Trousseaux fibreux et muscles anormaux
Ils ont été classés par Roos [9] en 9 types : le type I est un trousseau fibreux reliant la côte surnuméraire et la 1re côte. Le type II représente les fibres tendues entre l’apophysomégalie de la 7e cervicale et la 1re côte; il constitue une hypertrophie du ligament transversopleural classique. Le type III unit le corps de la 7e vertèbre cervicale à la 1re côte. Le type IV le plus fréquent est représenté par une bandelette fibreuse tendue en pont entre le col de la 1re côte et le corps de celle-ci, immédiatement en arrière du tubercule de Lisfranc, et correspondant au faisceau latéral du ligament costopleural. Le type V correspond au muscle petit scalène tendu entre l’apophyse transverse des 6e et 7e vertèbres cervicales et s’insérant en bas sur le tubercule scalénique de la 1re côte. Le type VI est identique au précédent et s’insère sur le dôme pleural. Le type VII est une corde fibreuse musculaire entre le scalène antérieur et la 1re côte, passant sous la veine subclavière. Le type VIII proche du précédent naît sur le scalène moyen. Le type IX est très proche du type III, il s’agit d’un fascia plat comblant la courbure de la 1re côte et dépassant la racine thoracique du plexus brachial, responsable le plus souvent de symptomatologie dans le territoire du nerf cubital.
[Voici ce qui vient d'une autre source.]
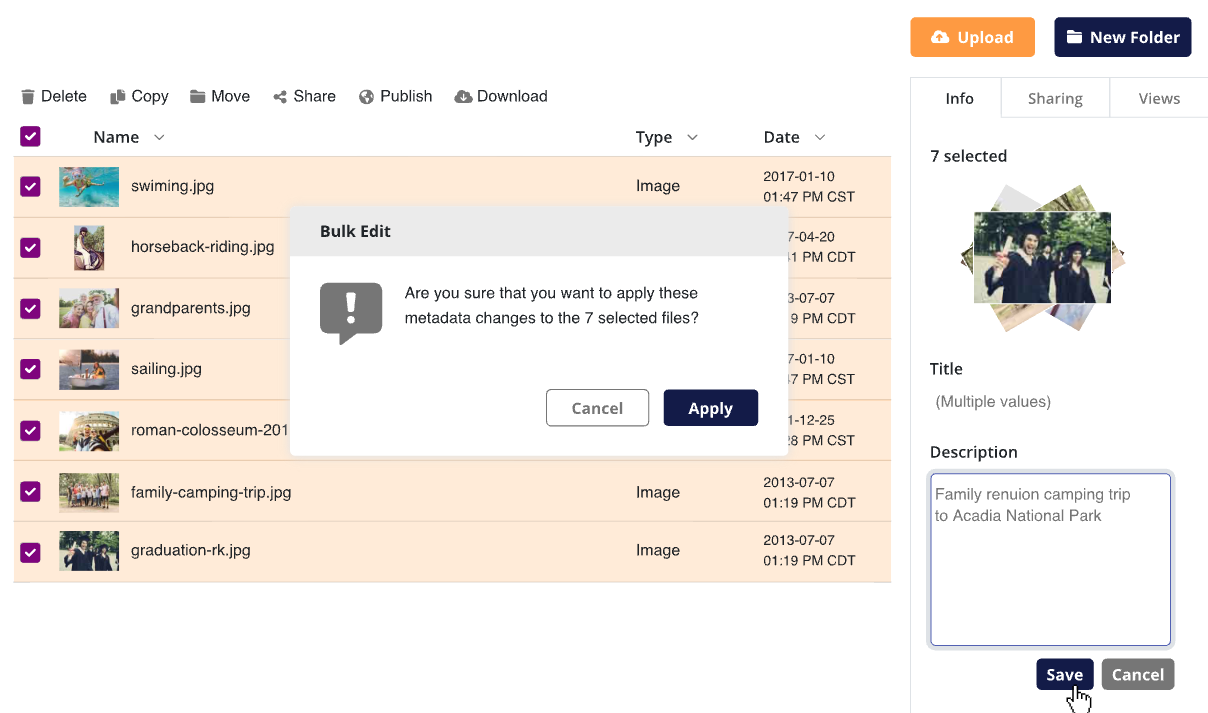Click Cancel in the Bulk Edit dialog
Screen dimensions: 1208x713
[597, 408]
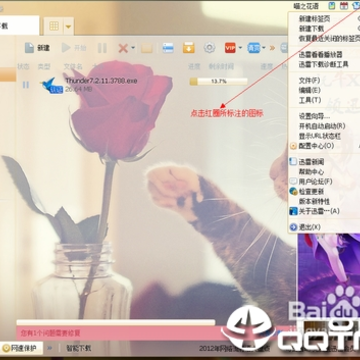Click the blue list view icon in toolbar
This screenshot has width=360, height=360.
168,48
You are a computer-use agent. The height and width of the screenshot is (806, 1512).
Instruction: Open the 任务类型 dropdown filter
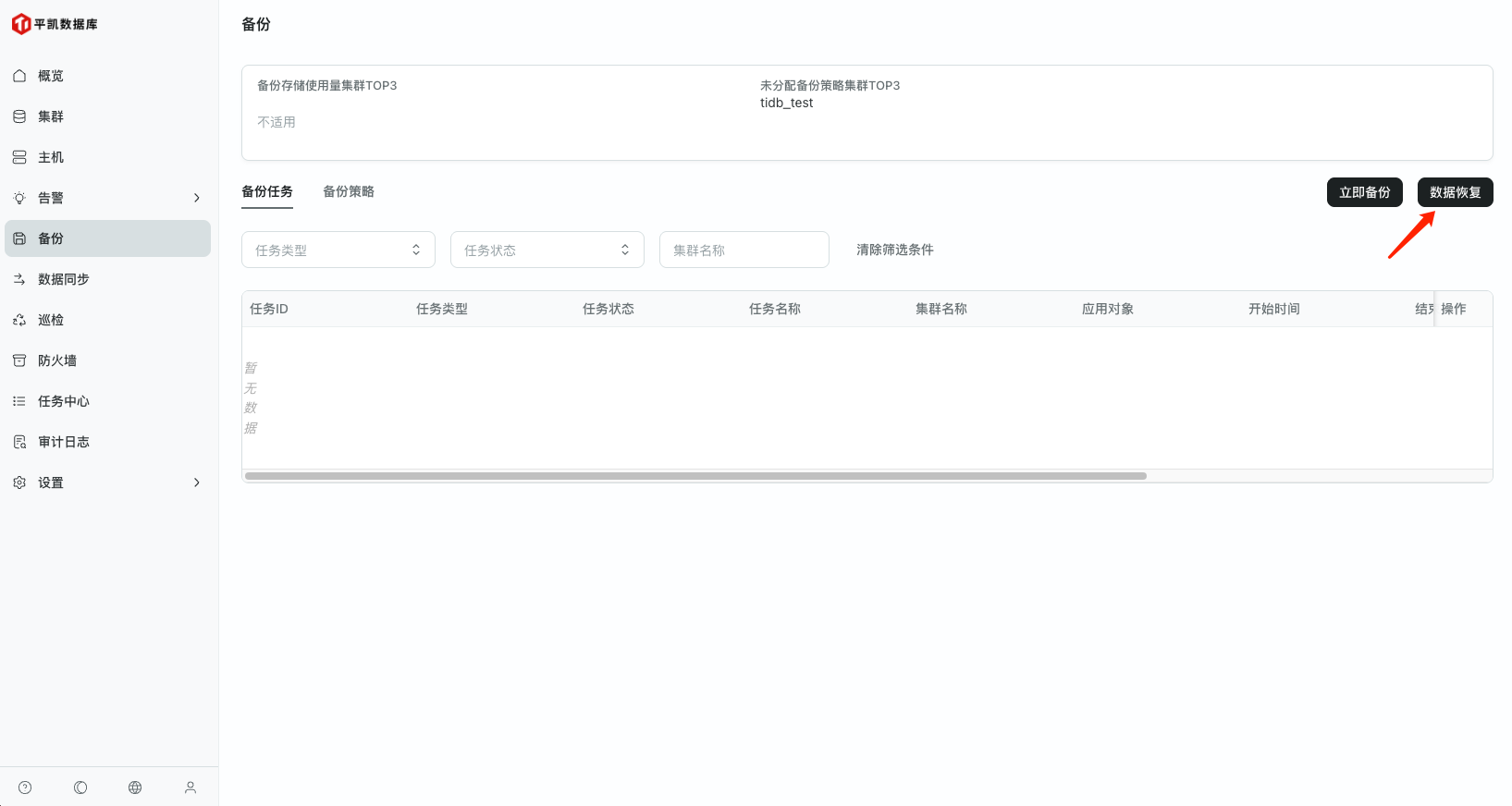338,250
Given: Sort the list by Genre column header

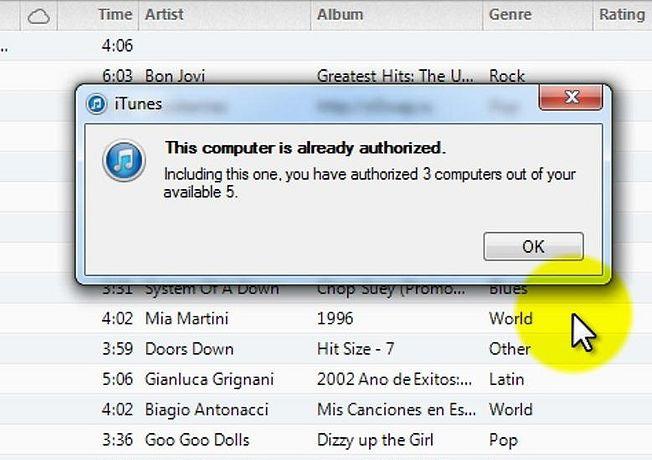Looking at the screenshot, I should tap(537, 15).
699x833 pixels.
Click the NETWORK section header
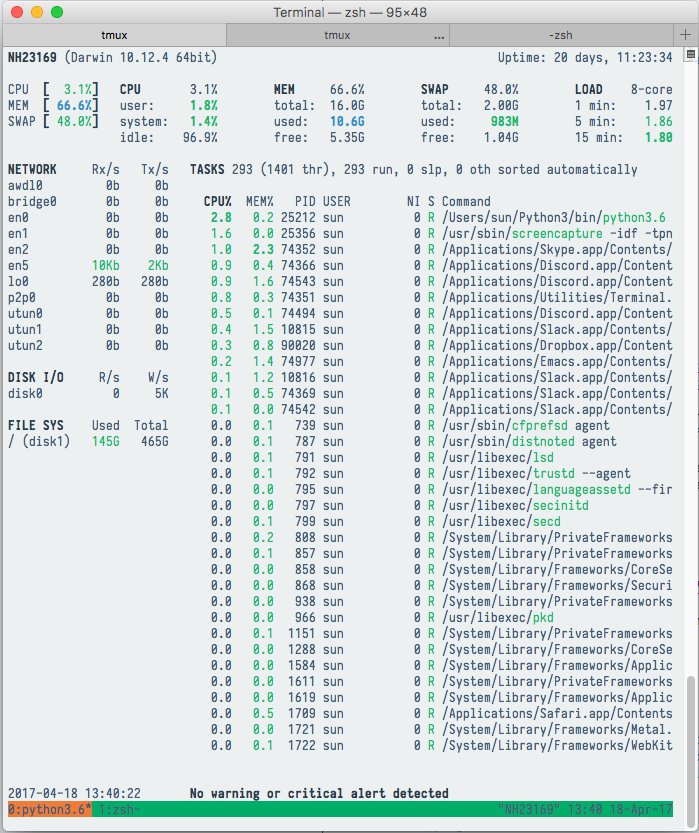32,169
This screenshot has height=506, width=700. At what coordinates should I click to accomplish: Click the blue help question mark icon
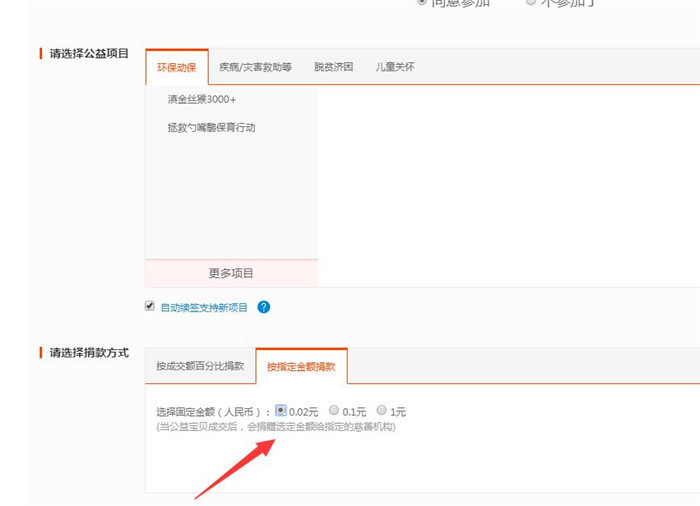tap(264, 307)
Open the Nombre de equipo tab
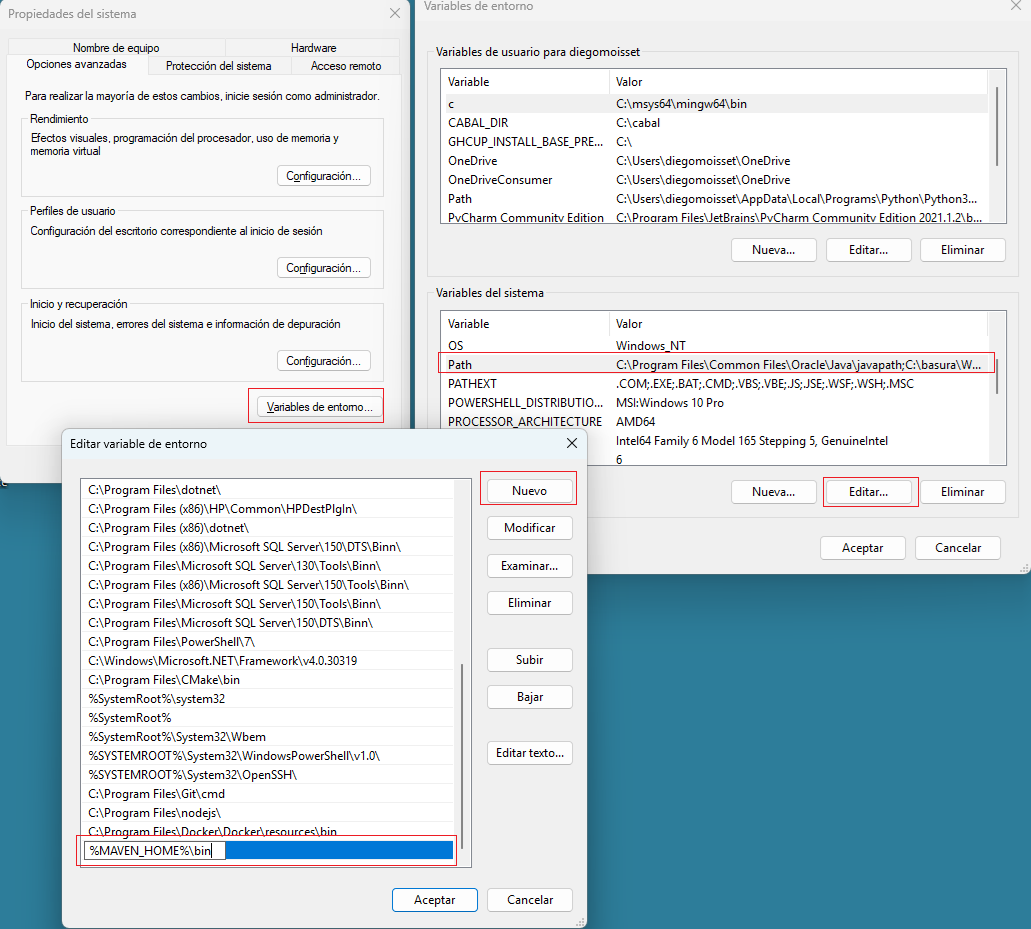Screen dimensions: 1031x929 coord(116,48)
Conséquences physiopathologiques
LÉSIONS ARTÉRIELLES
Les microtraumatismes peuvent entraîner une fibrose périartérielle et des altérations pariétales. Ces phénomènes peuvent aboutir à la formation d’un thrombus intraluminal à risque embolique. Les migrations distales dans les artères digitales se traduisent par des phénomènes ischémiques et par des ulcérations digitales. L’anévrisme poststénotique ne se voit le plus souvent qu’avec une anomalie osseuse qui détermine une compression artérielle permanente. Ces anévrismes fusiformes sont susceptibles de se thromboser et d’emboliser (fig. 27-6).
CONSÉQUENCES VEINEUSES
Dans un 1er temps il s’agit d’une augmentation de la pression d’amont avec une stase périphérique. Progressivement les microtraumatismes répétés sont responsables d’une fibrose veineuse avec un développement de la circulation collatérale. L’évolution peut se faire vers la thrombose veineuse (fig. 27-7) ou thrombose d’effort. Si la circulation collatérale a pu progressivement se développer, la thrombose n’aura que peu de conséquences hémodynamiques. Dans le cas contraire, elle peut entraîner une véritable maladie postthrombotique du membre thoracique. Ces signes permanents sont rares, et dans la grande majorité des cas, la compression veineuse réalise un tableau d’obstruction intermittente de la veine subclavière.
Symptomatologie clinique
Aucun signe n’est pathognomonique du syndrome de la traversée cervico-thoraco-brachiale. Les circonstances de découverte sont variées, expliquant l’errance fréquence du diagnostic.
SIGNES CLINIQUES
Signes artériels
Plus rares, ils dominent le tableau clinique dans environ 3 % des cas. Il peut s’agir d’ischémie intermittente à type de claudication du membre supérieur avec douleurs et crampes survenant lors d’un effort soutenu du membre et ne cédant qu’à l’arrêt progressif de celui-ci. Permanente elle doit faire évoquer une oblitération de l’artère subclavière. L’ischémie distale peut se traduire par des phénomènes vasomoteurs et des troubles trophiques de la pulpe des doigts. La physiopathologie de ces phénomènes vasomoteurs reste controversée et ils se différencient des phénomènes de Raynaud car se limitent souvent à un ou deux doigts. Ils peuvent être la traduction d’une thrombose digitale par pluie d’emboles provenant de l’artère subclavière.